I was also fortunate enough to have caught Ace Moreland in concert when he and the King Snake All-Stars (Warren King on guitar, King Snake owner Bob Greenlee on bass and former Groove Injector Denny Best on drums) held weekend court at a South Florida blues club in December 2000. It was during the Friday night show that I had a Moreland moment still fresh in this middle-aged memory.

As the band revved the grim rhythm of Son House’s "Death Letter Blues," Ace struck up the southpaw slide, carving through the crowd and nicking nerves as he tilted toward the microphone. "I got a letter this mornin’," he moaned in that familiar Ozark Mountain devil’s drawl. "How do you reckon it read?" The voice was raw and sweaty and exhausted, and Ace’s face was coiled in anguish. "I got a letter this mornin’" he repeated, this time with even greater urgency. "How do you reckon it read?" Silence swept the room as Moreland let loose with some more slide, sinister and strong, before answering the question. "It said ‘hurry hurry—that gal you love is dead.’" I watched and listened from across the room, rapt as everyone else was by the sheer power unleashed by this gifted man. I thought: "If this is not honest, gut-gripping blues, I don’t know what is."

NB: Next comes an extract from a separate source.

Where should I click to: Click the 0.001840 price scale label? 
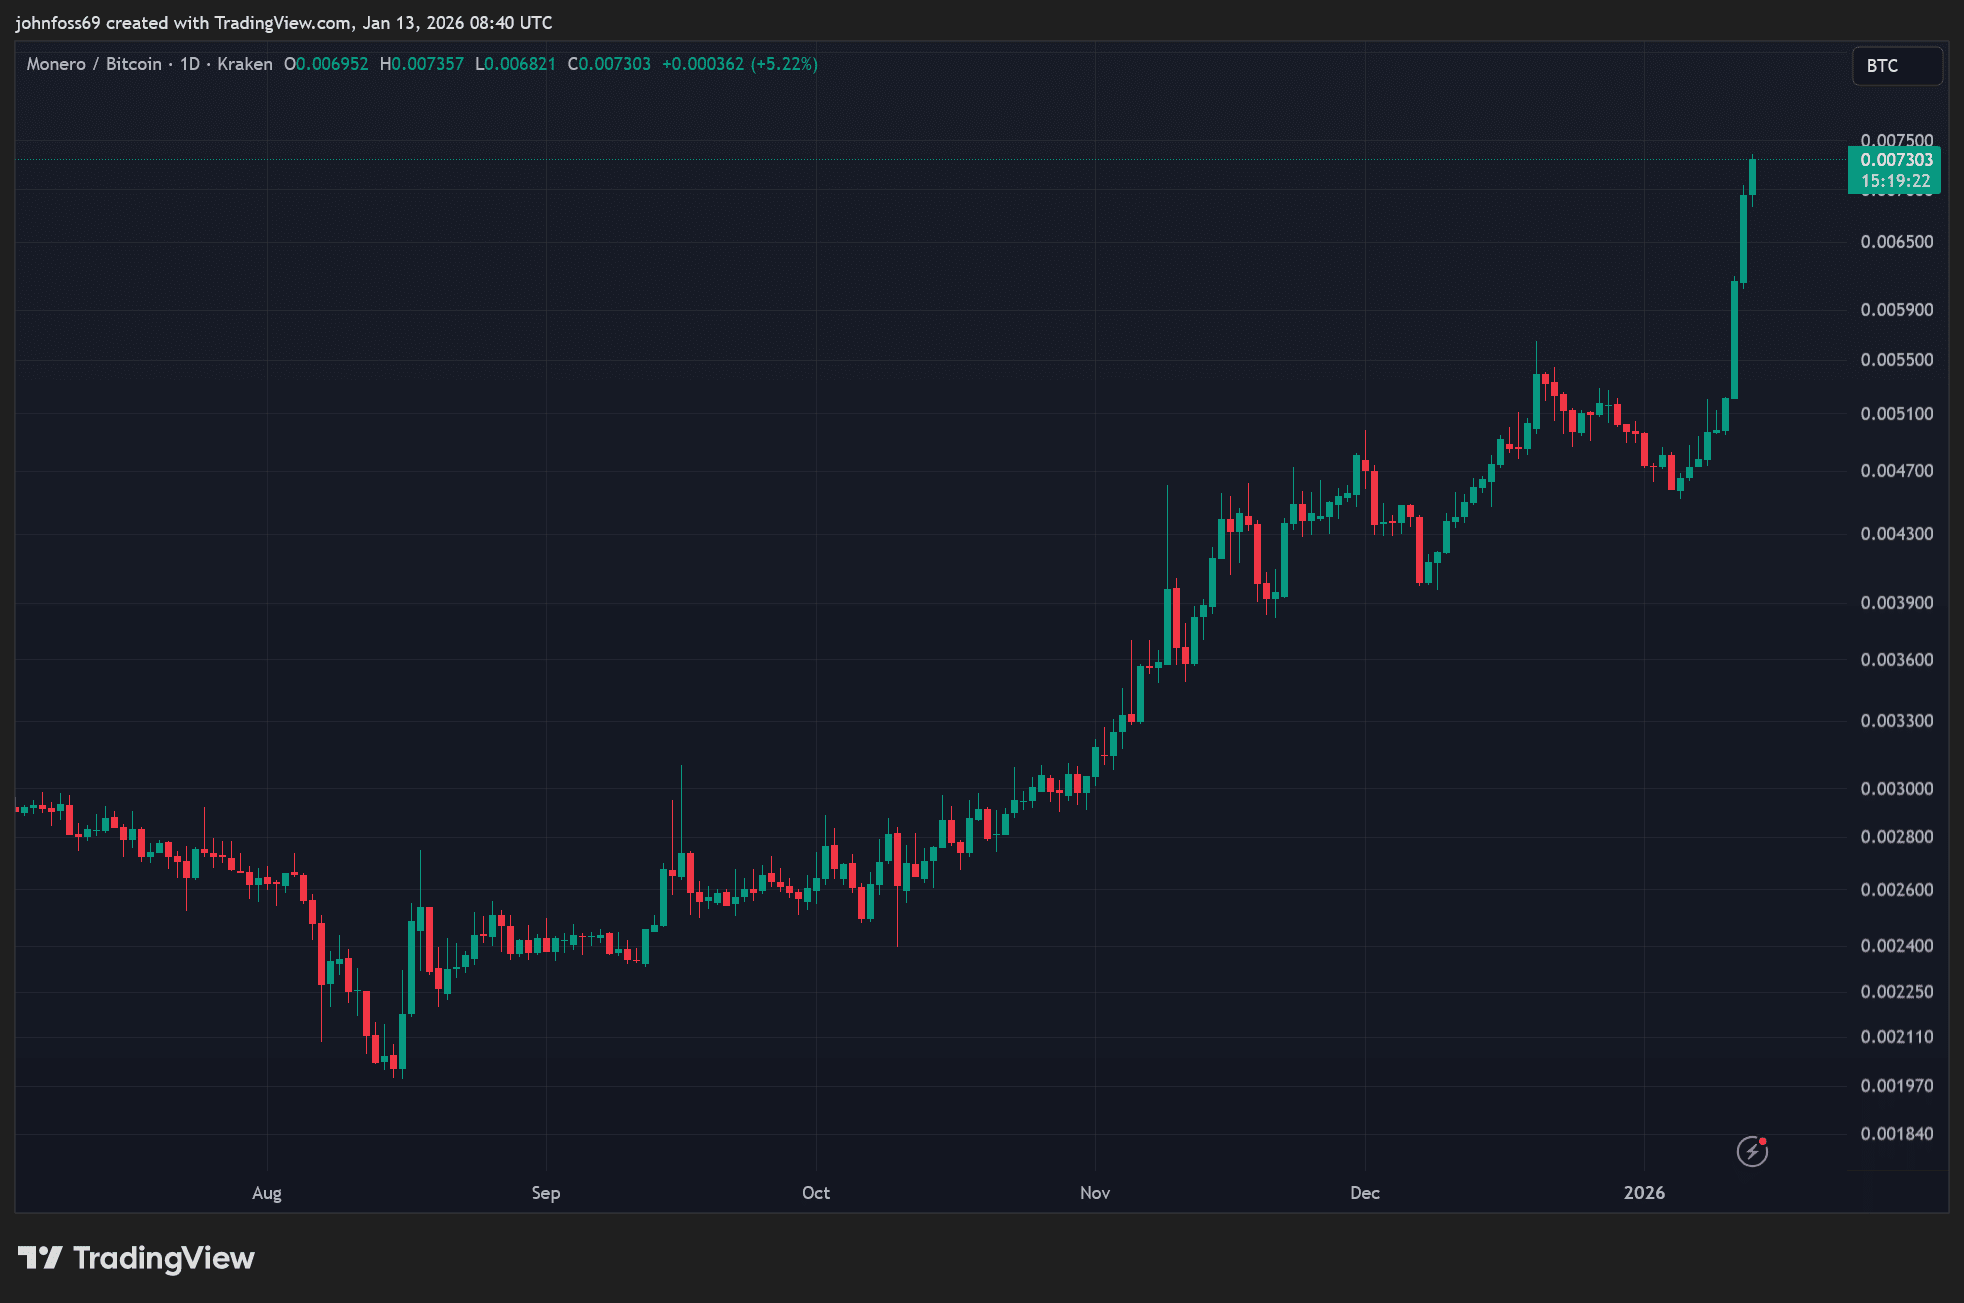click(1896, 1134)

Ace Moreland wasn’t the first bluesman to interpret the tune, and he won’t be the last. But I haven’t heard any other artist invest the song with as much emotion and intensity as Moreland summoned up that night. This was one of those enduring moments when everyone on hand (including those people who hadn’t set out to see Ace, and who had just wandered into the club by chance) understood the therapeutic value of the blues. We were so caught up in Moreland’s overwhelming despair that our own problems seemed petty, and we were able to put them aside for a time.

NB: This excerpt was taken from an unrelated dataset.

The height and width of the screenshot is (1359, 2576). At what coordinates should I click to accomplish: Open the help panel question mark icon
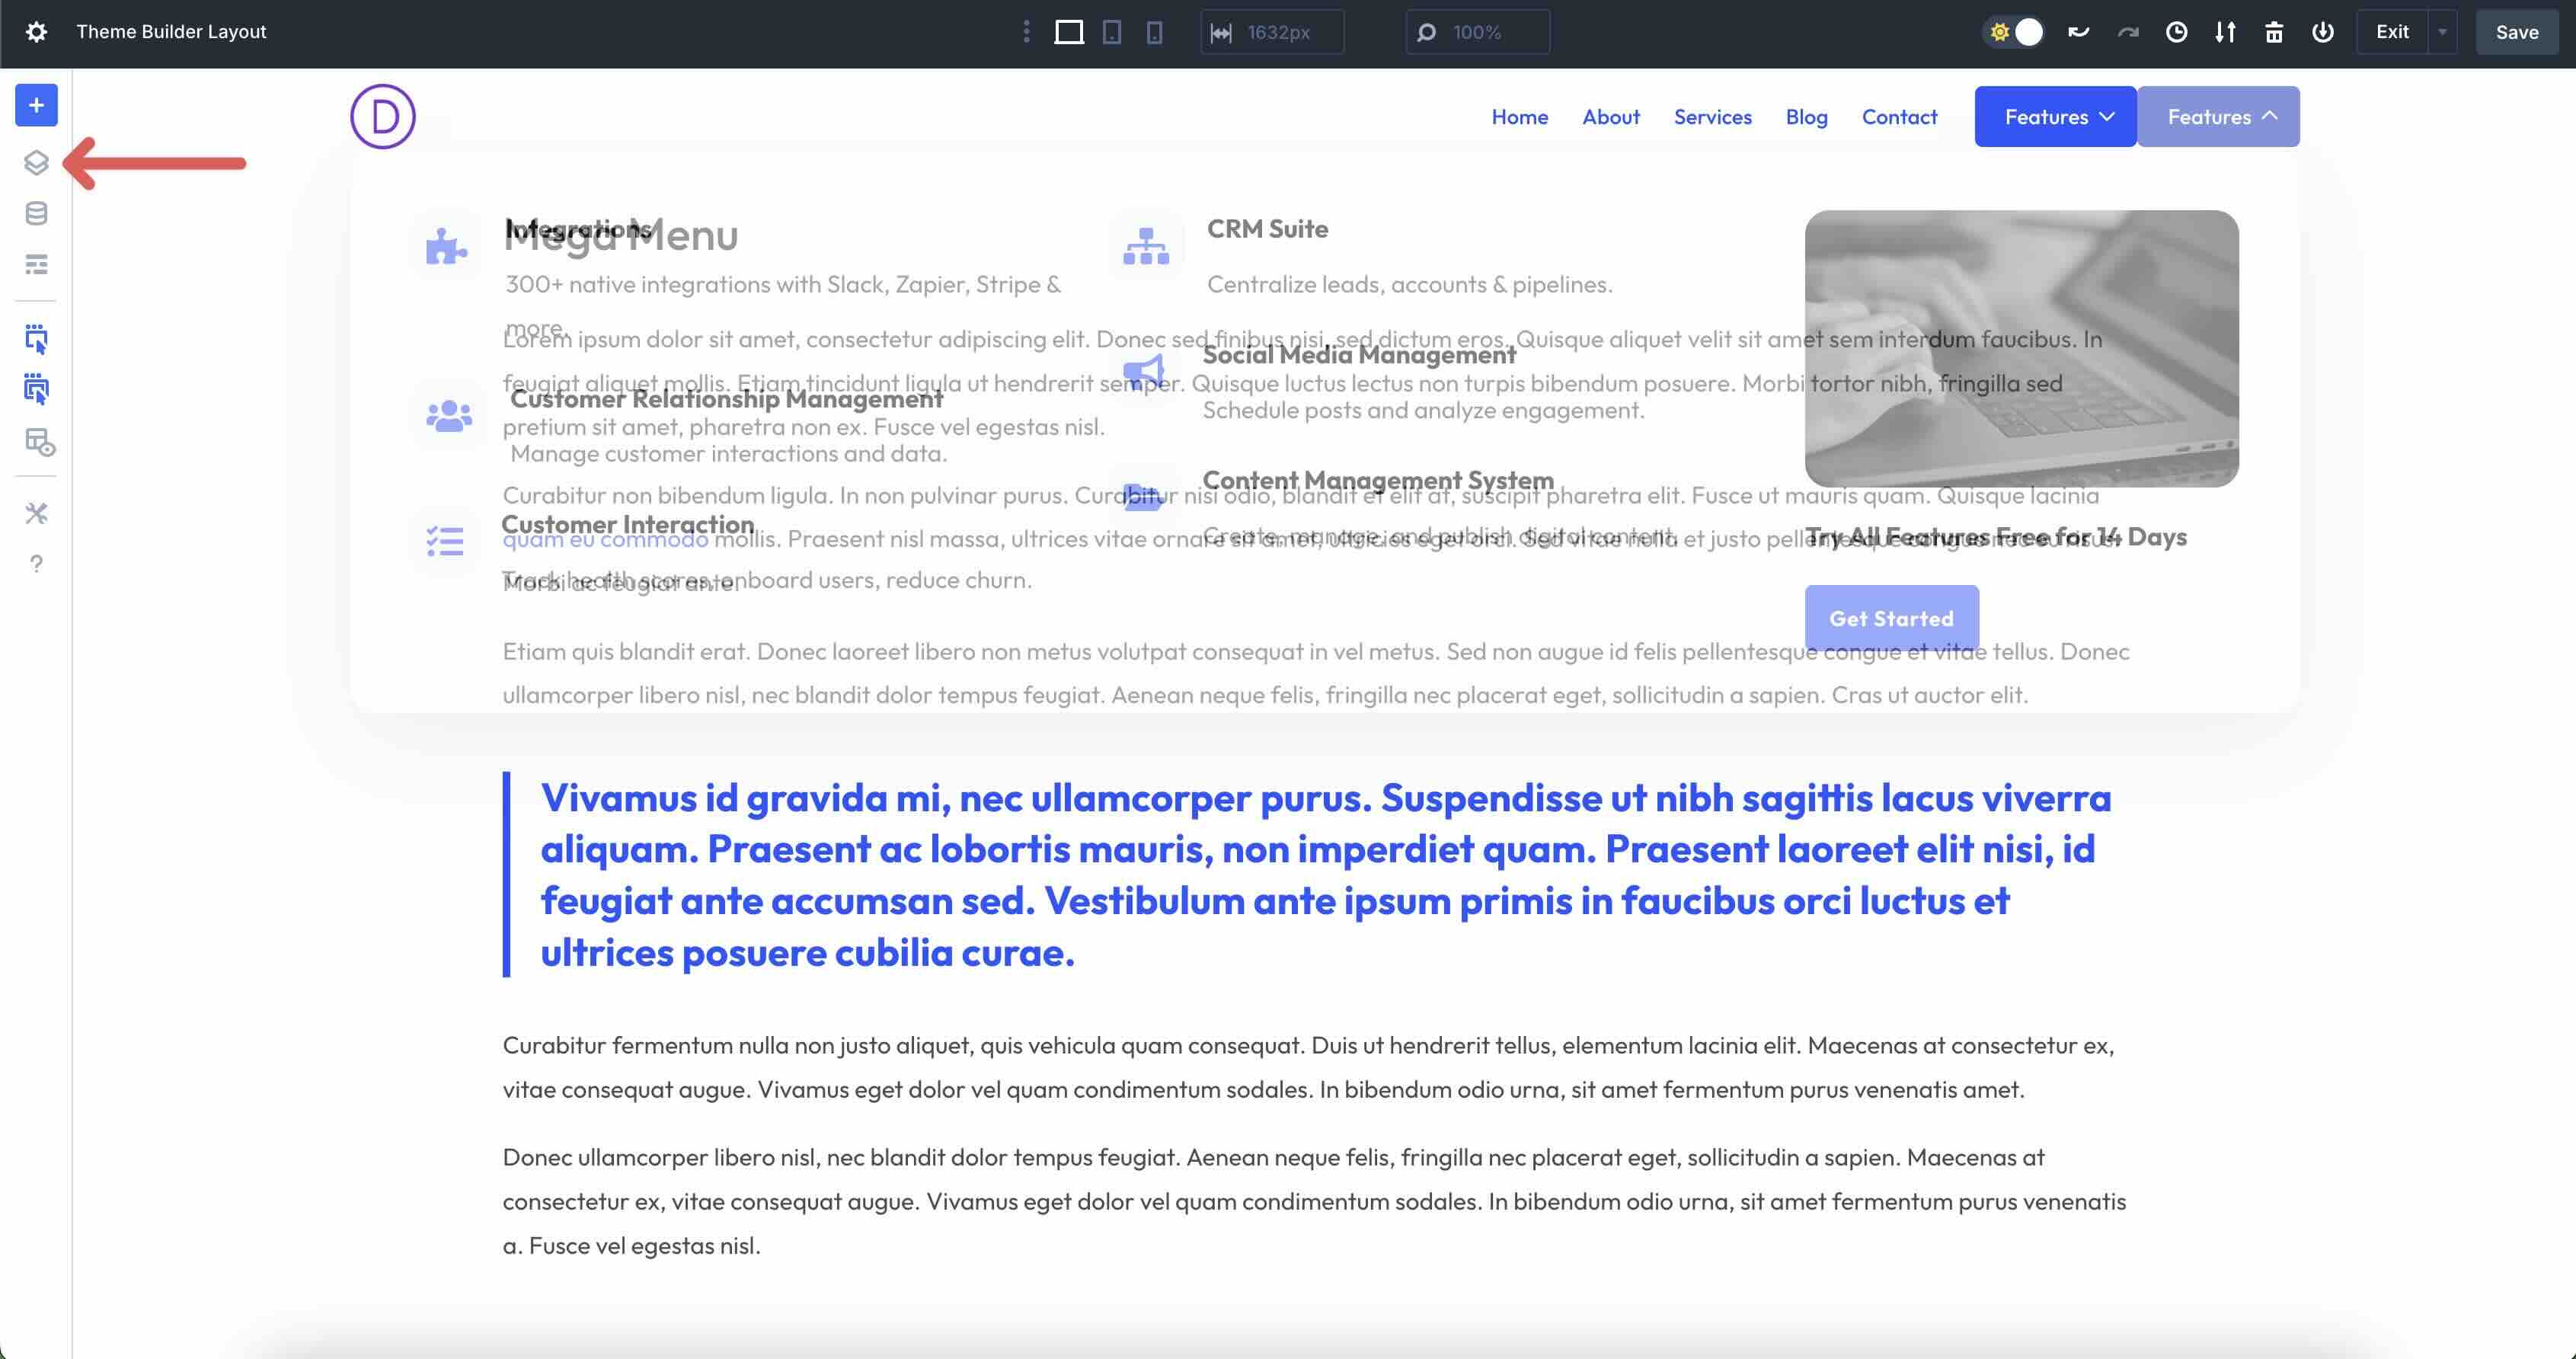point(36,563)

The blues: Ace Moreland was able to articulate the dichotomy of the genre (live it up, then try to live it down) in often bright and funny ways. He enjoyed a good time, but he understood the consequences of excess. "Ain’t Nothing But A Party" and "Let’s Have Some Fun" were Moreland philosophies as well as song titles, but Ace threw everyone a curve with the dark, ironic "I’m A Damn Good Time." The title suggested one thing, but the tone said another: The song was wrapped in the saddest slide guitar you’ve ever heard. The lyrics were bleak, and the delivery was morose: "I’m your mornin’ of blues," Ace sang. "I’m the holes in your shoes. I’m the money that you spent last night, and I’m your hangover too. I’m too far gone, but I’m doin’ just fine. I’m a cool glass of wine. I’m a damn good time."

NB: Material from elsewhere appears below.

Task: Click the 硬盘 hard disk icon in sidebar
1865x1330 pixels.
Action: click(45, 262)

Great stuff, a stark reminder that pleasure is never without a price. Less subtle, but no less compelling, were these instructive Moreland classics: "Devils In The Head," "Devil In My Soul," "Too Far Gone," "Head In The Bottle," "Gates Of Hell," "Down To The Bottom," and "The Blues Gonna Get Me."

Ace once used another artists’s song (Lucky Peterson’s "Don’t Let The Devil Ride") to reinforce a point about weakness and temptation. "Don’t let him ride," Moreland warned. "No no no no don’t let him ride. ‘Cause if you let the devil ride, he’s gonna wanna drive." I’m sure Ace spent more than a few evenings in the passenger seat in his short life.

Moreland appeared to be at his most content on Give It To Get It, a collection of earthy Delta blues and meaty amplified funk that also offered two significant departures, two hints of new dimension and new direction from this versatile artist: "Homestead Mill," a celebration of irrepressible human spirit, and "Indian Giver," a haunting meditation on the indignities inflicted upon Native Americans. Moreland himself was of Cherokee heritage.

In his last weeks, Moreland was working on a new album. He was also helping his friend Bill Wharton launch a hunger relief project called Planet Gumbo (www.planetgumbo.org) . It is a measure of Moreland’s own humanity that rapidly failing health did not get in the way of a good cause.

Like all of us, Ace Moreland had his demons. But, unlike most of us, he was able to turn their torments into songs, which then provided catharsis for the rest of us. In that sense, Ace kept faith with the bluesman’s noble mission, and we will always be grateful for that.